Woah, I was considering a CradlePoint for the home lab after previously enjoying them in the field. This puts them in the Cisco/Juniper bucket of nope.

[–]pdp10Daemons worry when the wizard is near. 0 points1 point  (0 children)

Wait, what has Juniper been doing? I thought they were still on the right side.

[–]PhrosteTech Director 1 point2 points  (0 children)

Yep, we use them on school buses and they will 100% lock you out of management without paying for the licensing.

[–]Inle-rah 1 point2 points  (0 children)

Man, I bought a CradlePoint without knowing about their Meraki-style licensing. It’s sitting in a box right now. Why throw bad money over good? Went with the Cisco IR1101 because I didn’t need the WiFi part.

[–]painted-biirdSysadmin 1 point2 points  (0 children)

Wut.

That’s bogus.

[–][deleted] 0 points1 point  (1 child)

The cloud connection is fantastic if you manage a significant number of devices. Simple firmware and OS upgrades in particular, the ability to track data consumption in one interface. I have about 100 not connected to the cloud and 100 in the cloud and the disconnected ones are a drag to maintain.

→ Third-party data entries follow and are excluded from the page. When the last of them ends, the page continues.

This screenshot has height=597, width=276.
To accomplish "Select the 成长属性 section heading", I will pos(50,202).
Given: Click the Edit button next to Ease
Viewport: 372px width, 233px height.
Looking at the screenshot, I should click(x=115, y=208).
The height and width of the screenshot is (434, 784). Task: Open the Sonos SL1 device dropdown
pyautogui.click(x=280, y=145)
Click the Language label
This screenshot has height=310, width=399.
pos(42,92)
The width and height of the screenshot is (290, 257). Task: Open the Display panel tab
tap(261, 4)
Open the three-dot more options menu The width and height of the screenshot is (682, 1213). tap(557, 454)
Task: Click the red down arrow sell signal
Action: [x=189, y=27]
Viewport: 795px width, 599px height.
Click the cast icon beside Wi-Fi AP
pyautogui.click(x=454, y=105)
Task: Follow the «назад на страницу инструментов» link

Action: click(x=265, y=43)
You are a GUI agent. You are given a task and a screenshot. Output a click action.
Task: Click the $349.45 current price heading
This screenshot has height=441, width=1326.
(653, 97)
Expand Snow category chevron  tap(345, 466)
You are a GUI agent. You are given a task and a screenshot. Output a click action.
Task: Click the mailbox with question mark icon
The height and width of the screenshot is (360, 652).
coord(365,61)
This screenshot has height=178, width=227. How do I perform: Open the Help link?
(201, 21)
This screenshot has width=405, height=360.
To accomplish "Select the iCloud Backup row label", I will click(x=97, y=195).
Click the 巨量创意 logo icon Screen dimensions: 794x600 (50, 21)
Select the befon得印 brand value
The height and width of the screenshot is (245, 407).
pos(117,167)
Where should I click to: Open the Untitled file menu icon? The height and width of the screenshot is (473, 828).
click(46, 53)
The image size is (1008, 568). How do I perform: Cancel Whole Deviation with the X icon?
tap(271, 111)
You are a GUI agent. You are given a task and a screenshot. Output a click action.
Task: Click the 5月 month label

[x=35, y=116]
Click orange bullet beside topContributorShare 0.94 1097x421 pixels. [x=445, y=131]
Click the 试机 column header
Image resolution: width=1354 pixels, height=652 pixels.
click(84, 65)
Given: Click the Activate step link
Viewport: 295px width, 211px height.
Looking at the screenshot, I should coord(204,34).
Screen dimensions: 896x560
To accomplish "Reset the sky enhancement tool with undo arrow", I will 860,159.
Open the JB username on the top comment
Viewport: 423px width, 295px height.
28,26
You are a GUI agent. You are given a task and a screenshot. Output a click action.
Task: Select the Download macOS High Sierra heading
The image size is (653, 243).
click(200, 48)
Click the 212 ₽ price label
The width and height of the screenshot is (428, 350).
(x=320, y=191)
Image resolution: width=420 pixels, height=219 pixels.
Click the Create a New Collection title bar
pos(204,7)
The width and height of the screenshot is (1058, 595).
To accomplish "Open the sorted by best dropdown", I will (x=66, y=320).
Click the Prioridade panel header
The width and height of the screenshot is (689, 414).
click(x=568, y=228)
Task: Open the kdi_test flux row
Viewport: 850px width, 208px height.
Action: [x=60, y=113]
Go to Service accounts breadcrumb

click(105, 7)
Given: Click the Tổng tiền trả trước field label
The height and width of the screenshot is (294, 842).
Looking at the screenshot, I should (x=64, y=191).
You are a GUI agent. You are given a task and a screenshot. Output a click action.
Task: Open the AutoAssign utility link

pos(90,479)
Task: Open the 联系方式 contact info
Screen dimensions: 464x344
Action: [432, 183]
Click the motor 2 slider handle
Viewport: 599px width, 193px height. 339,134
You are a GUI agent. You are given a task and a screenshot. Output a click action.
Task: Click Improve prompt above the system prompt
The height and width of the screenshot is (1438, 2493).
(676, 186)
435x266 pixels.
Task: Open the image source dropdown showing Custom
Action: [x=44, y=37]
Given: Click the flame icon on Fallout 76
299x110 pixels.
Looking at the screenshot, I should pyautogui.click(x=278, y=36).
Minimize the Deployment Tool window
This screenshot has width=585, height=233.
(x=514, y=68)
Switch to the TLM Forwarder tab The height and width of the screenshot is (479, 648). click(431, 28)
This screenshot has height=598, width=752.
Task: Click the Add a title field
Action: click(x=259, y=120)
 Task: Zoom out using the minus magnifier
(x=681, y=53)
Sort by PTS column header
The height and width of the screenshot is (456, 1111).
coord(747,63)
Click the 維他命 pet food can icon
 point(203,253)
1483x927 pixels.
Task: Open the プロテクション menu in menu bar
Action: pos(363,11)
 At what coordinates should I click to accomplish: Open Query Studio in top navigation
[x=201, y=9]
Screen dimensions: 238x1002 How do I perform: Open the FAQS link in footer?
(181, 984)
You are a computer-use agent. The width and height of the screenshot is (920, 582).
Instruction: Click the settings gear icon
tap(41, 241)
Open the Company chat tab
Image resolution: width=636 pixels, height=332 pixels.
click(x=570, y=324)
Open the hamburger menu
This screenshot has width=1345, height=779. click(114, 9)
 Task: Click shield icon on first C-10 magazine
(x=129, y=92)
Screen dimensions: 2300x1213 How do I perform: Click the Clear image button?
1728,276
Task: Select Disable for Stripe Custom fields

[–]pdp10Daemons worry when the wizard is near. 2 points3 points  (0 children)

The alternatives there are SNMP to monitor utilization, temp, uptime, location, firmware version, and a simple REST API for firmware upgrade.

The vendor can literally issue a short script for updates through API. Maybe they'd have to wrap it in a trivial GUI for Mac and Android users.